## TASK STATEMENT:
Duplicate these records line for line, leaving out the pictures.
>>>>>
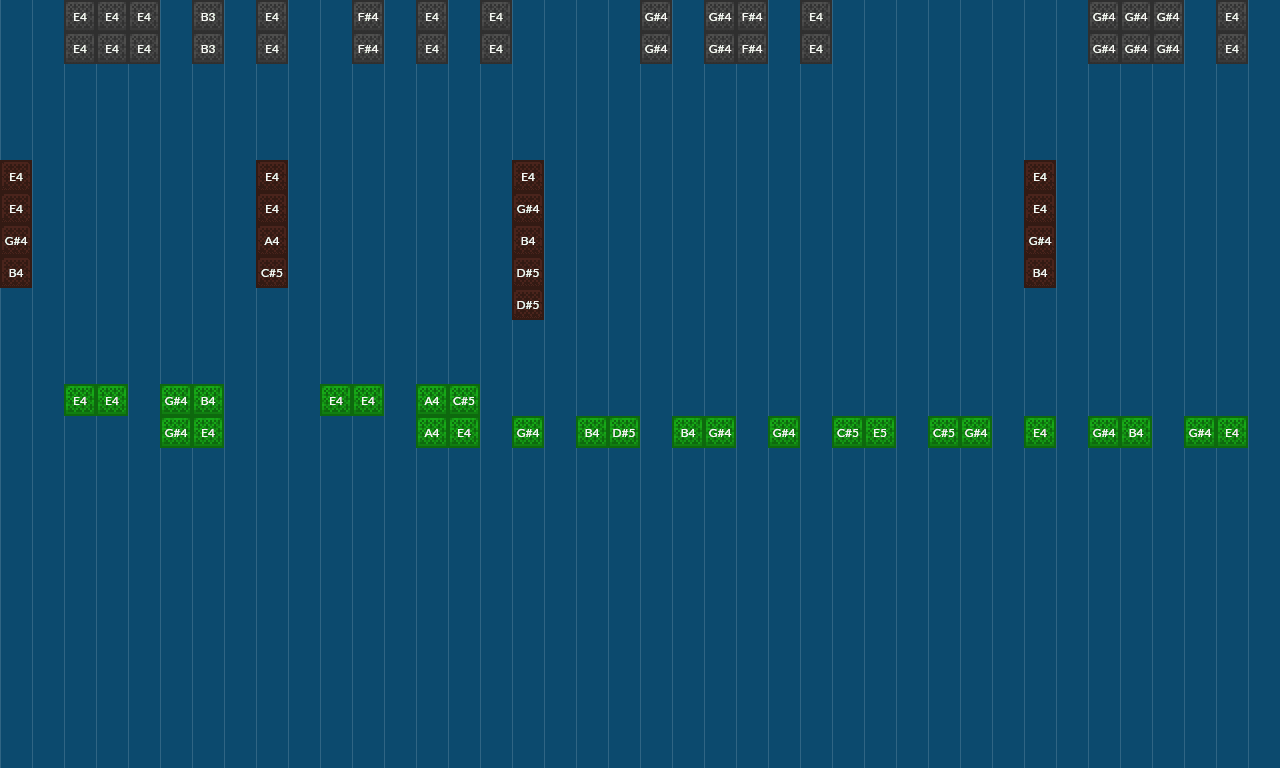Click the B3 note block in the top row
The width and height of the screenshot is (1280, 768).
click(x=208, y=17)
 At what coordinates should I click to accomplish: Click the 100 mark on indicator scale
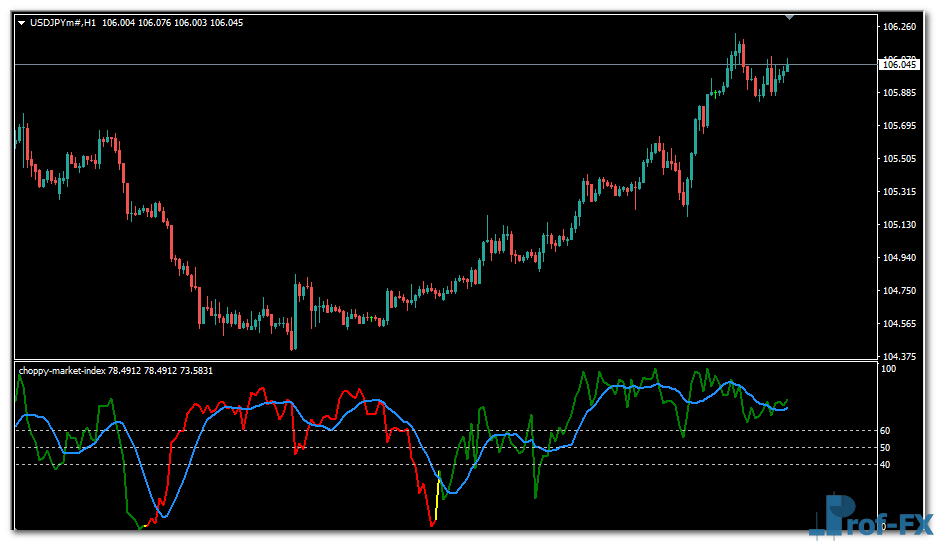888,369
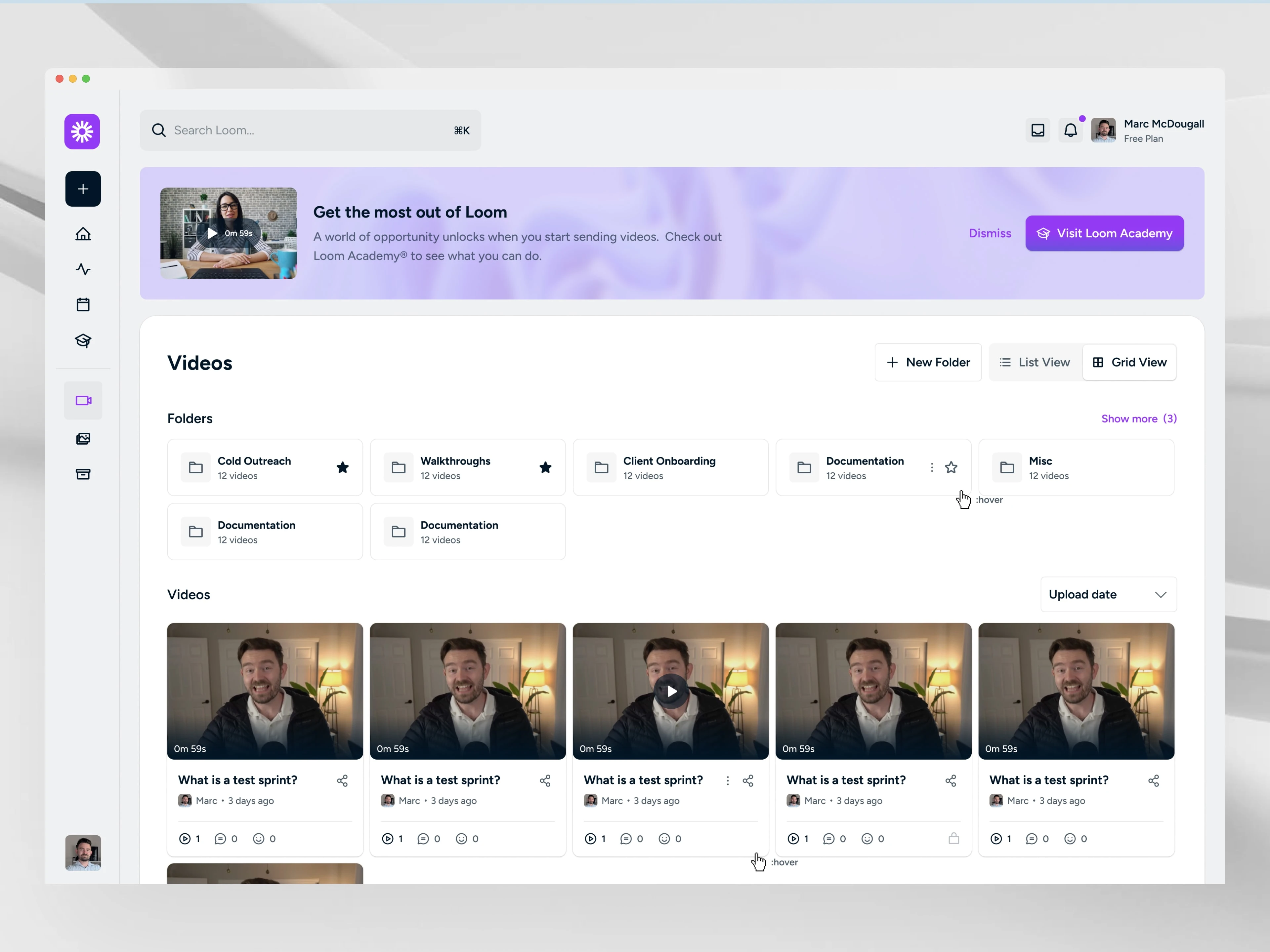Dismiss the Loom Academy banner

(x=990, y=233)
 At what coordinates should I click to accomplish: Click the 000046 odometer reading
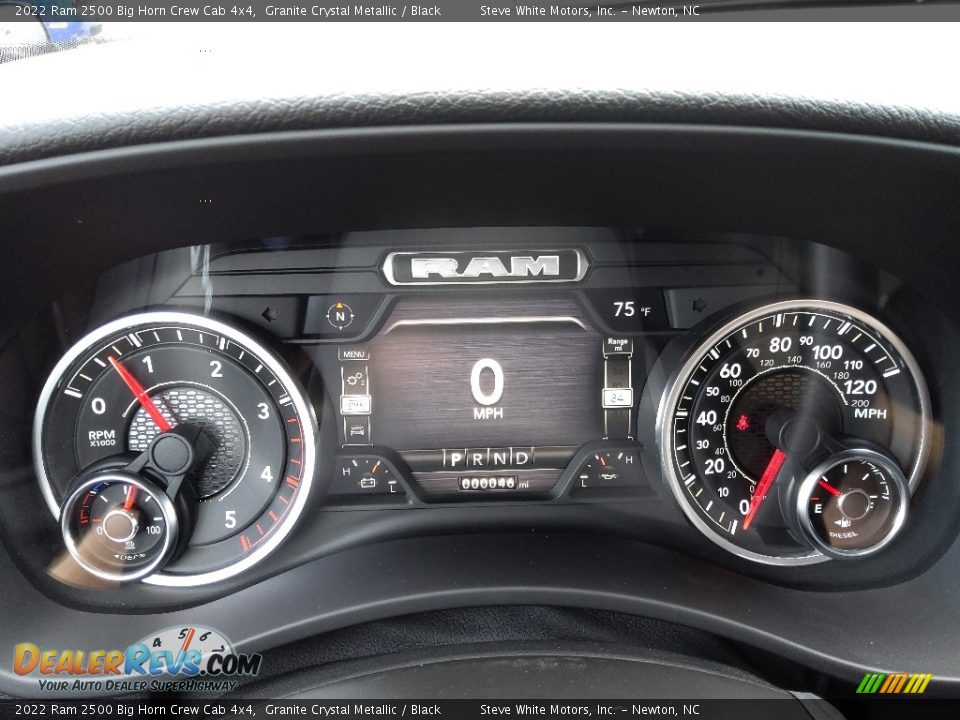487,482
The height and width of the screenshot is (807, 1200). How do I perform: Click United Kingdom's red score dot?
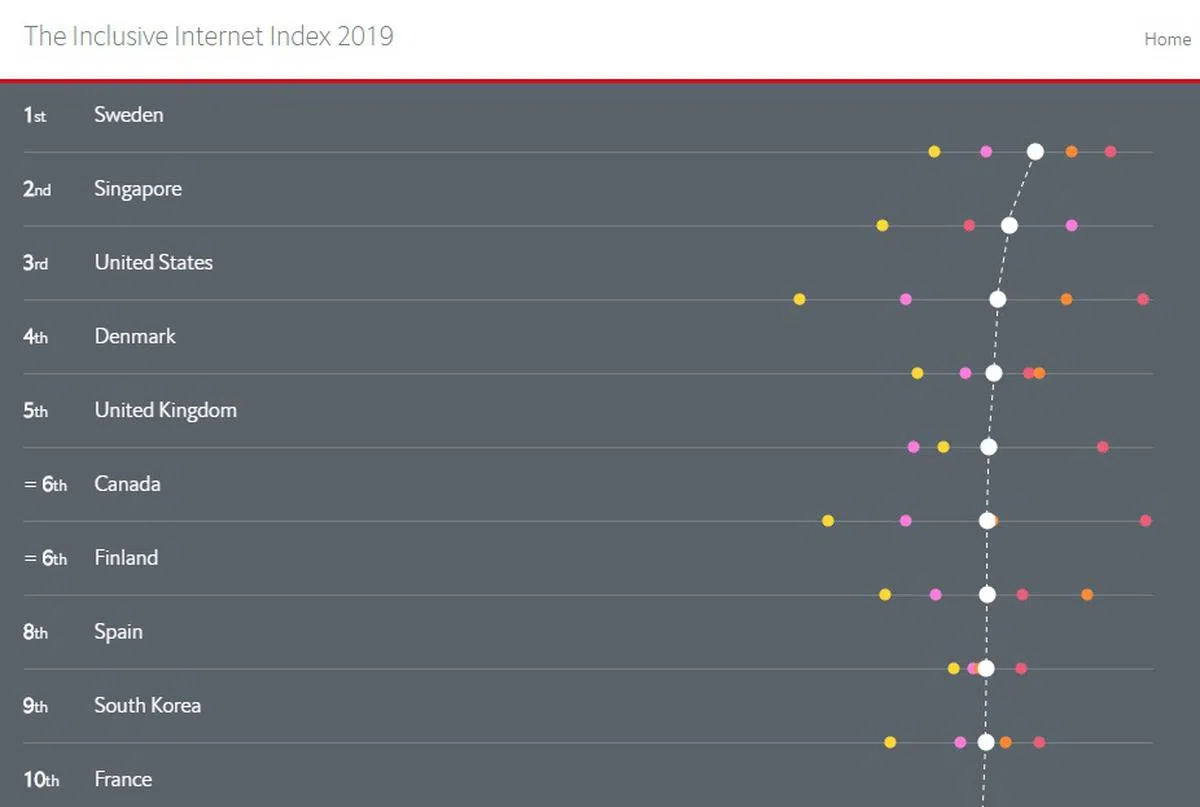tap(1102, 447)
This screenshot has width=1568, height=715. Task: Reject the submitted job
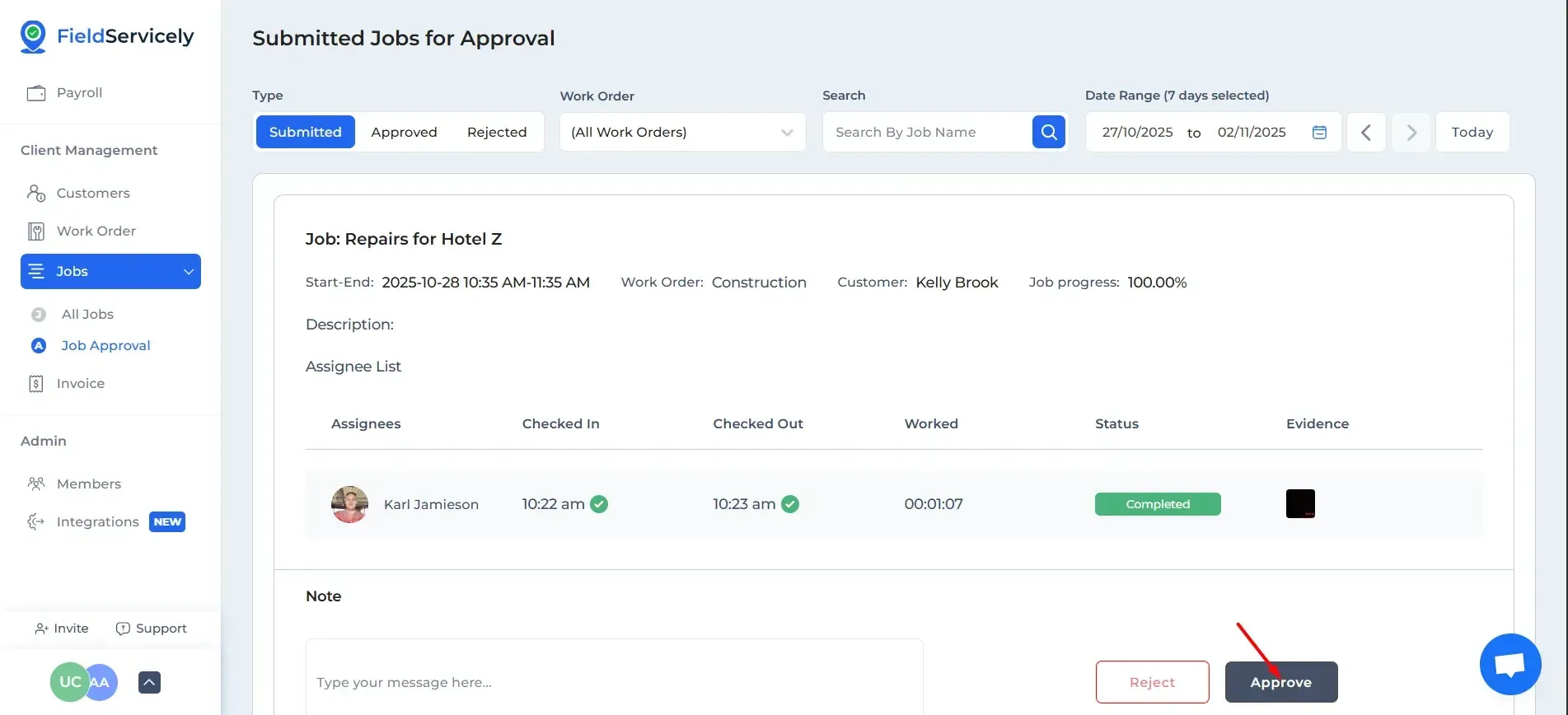1152,682
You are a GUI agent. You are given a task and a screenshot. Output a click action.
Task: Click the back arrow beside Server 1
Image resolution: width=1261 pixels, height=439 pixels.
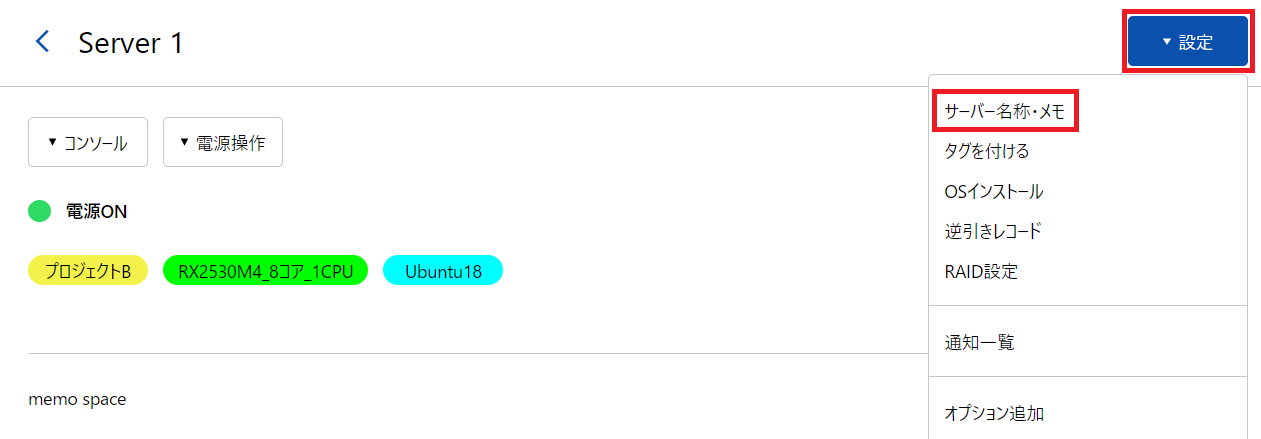(x=42, y=42)
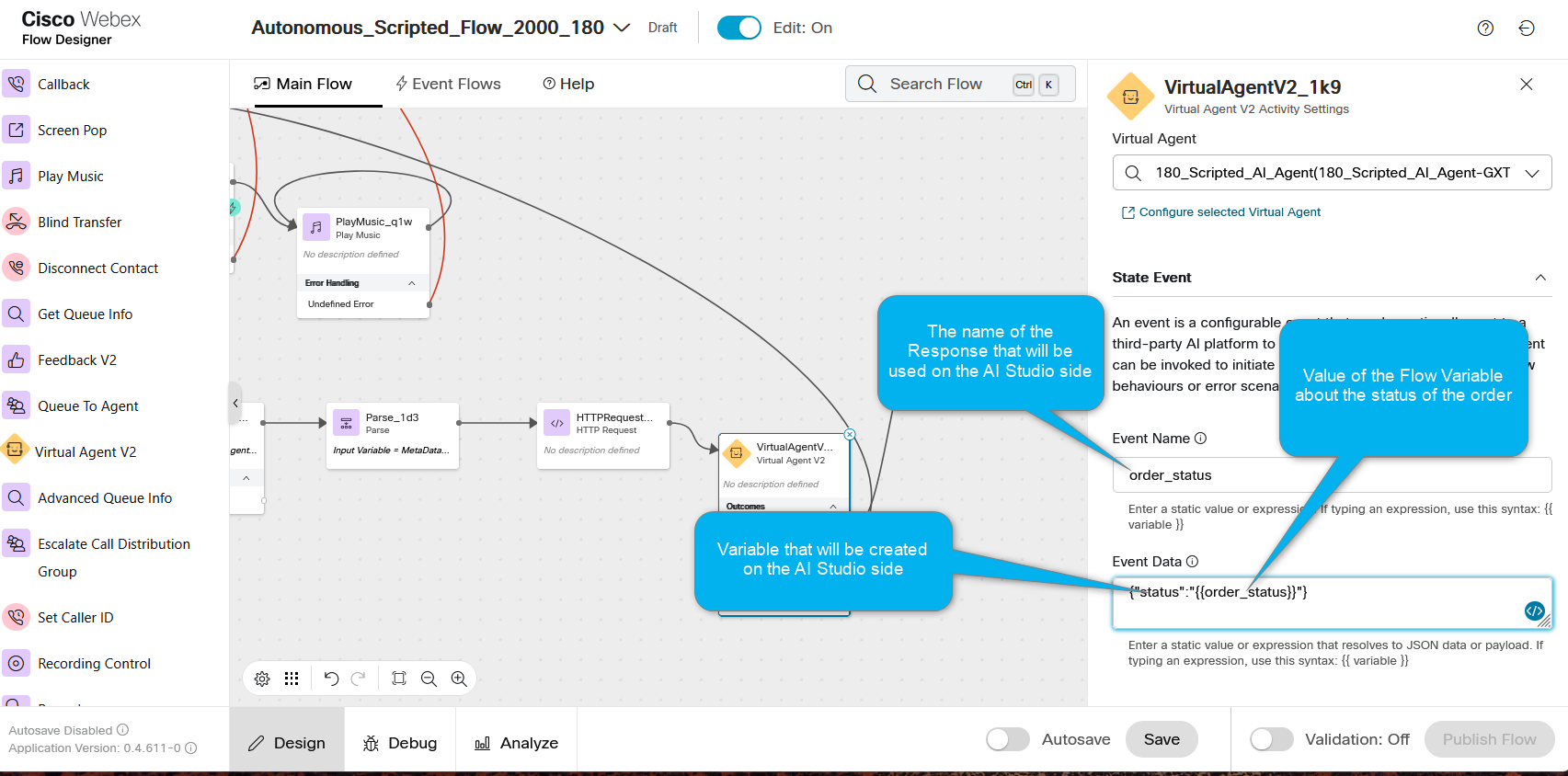Click the canvas settings gear icon
Image resolution: width=1568 pixels, height=776 pixels.
tap(262, 679)

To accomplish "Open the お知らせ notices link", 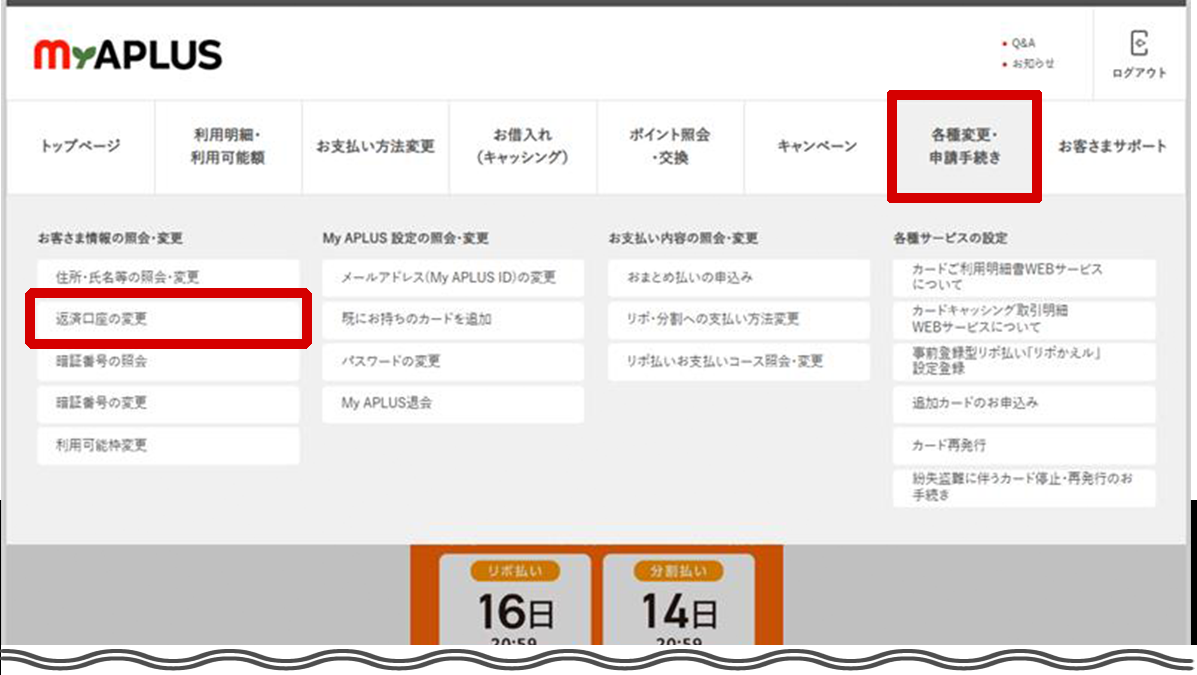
<<<<<
## ANSWER FOR THE TASK:
Click the B3 note block in the top row
The width and height of the screenshot is (1280, 768).
click(x=208, y=17)
 At what coordinates should I click to accomplish: Click the 100 mark on indicator scale
888,369
Dismiss the Loom Academy banner

(x=990, y=233)
 At what coordinates should I click to accomplish: Click the 000046 odometer reading
487,482
The height and width of the screenshot is (807, 1200). How do I perform: Click United Kingdom's red score dot?
tap(1102, 447)
This screenshot has width=1568, height=715. Task: Reject the submitted job
1152,682
You are a GUI agent. You are given a task and a screenshot. Output a click action.
Task: Click the back arrow beside Server 1
Image resolution: width=1261 pixels, height=439 pixels.
(x=42, y=42)
Click the canvas settings gear icon
Image resolution: width=1568 pixels, height=776 pixels.
tap(262, 679)

To accomplish "Open the お知らせ notices link", 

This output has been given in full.